Banknotes continue to be printed by the Hungarians in Debreczin, for a considerable amount of currency paper has been smuggled in.

“On March 15, the anniversary of the Hungarian insurrection, [2] a great public celebration was held near Debreczin and a large number of people assembled there. Two whole oxen and many pigs and lambs were roasted, there was plenty of wine and Gipsies played Hungarian airs and marches. A number of speeches were made and toasts proposed with the indispensable Eljen. There are no troops stationed in Debreczin and the national guards are on duty. They wear bright red ribbons on their shakos and hats. Incidentally, half the companies of every battalion in the country must always be in the field to face the enemy, and after three months they are relieved by the other three companies that stayed at home. This explains the strength of the military forces of the insurgents and also why their battalions are unable to withstand any bayonet charge by the imperial troops” (Constitutionelles Blatt aus Böhmen).

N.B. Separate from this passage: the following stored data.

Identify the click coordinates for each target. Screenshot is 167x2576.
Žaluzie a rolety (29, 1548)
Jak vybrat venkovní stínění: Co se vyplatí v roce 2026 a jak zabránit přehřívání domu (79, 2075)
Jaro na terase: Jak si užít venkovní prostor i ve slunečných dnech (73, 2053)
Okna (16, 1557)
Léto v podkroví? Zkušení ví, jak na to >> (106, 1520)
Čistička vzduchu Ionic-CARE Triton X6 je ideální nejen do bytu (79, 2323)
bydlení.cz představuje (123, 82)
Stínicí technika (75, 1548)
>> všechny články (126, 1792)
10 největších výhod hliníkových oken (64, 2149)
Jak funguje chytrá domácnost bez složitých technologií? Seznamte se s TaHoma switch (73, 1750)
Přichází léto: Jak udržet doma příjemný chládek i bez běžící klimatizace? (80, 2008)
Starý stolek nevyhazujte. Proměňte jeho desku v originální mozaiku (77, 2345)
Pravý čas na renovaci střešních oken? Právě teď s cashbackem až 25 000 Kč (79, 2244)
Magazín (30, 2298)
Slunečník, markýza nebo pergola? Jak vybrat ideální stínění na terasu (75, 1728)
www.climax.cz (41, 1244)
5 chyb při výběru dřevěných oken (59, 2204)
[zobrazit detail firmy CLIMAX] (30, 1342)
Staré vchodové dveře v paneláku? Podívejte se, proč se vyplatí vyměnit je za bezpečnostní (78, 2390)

Schlick and Jellachich are again (for the tenth time) holding a council of war in Pest. According to Austrian reports, General Jablonowsky has advanced towards Losoncz.

“Business letters sent from Lemberg on the 31st of this month have caused a new wave of anxiety. The leading business houses report from there that the entire garrison of Lemberg is expected to leave for Hungary and it is feared that after its departure a revolutionary move or diversion in favour of the Hungarians will take place” (Lithographierte Correspondenz).

It seems that the Agram poster announcing the concessions is all humbug. Up to now no one has come forward to defend it, and it is generally believed to be an imposture.

  1. Observation corps were assigned to watch the enemy on the flanks of the main theatre of military operations
  2. On March 15, 1848, a popular uprising broke out in Pest. In the middle of the day, the insurgents — craftsmen, workers, students, and peasants who had come to the fair — captured the town, crossed the Danube by the bridge and broke into Buda, where they set political prisoners free. The Austrian garrison was paralysed. The insurgents elected a Committee of Public Safety which provisionally concentrated power in its own hands. A popular meeting adopted the “12 points” drawn up by the radical opposition and demanding administration by parliament and civil liberties. The events of March 15 started the revolution in Hungary against the feudal serf-owning system and for national independence.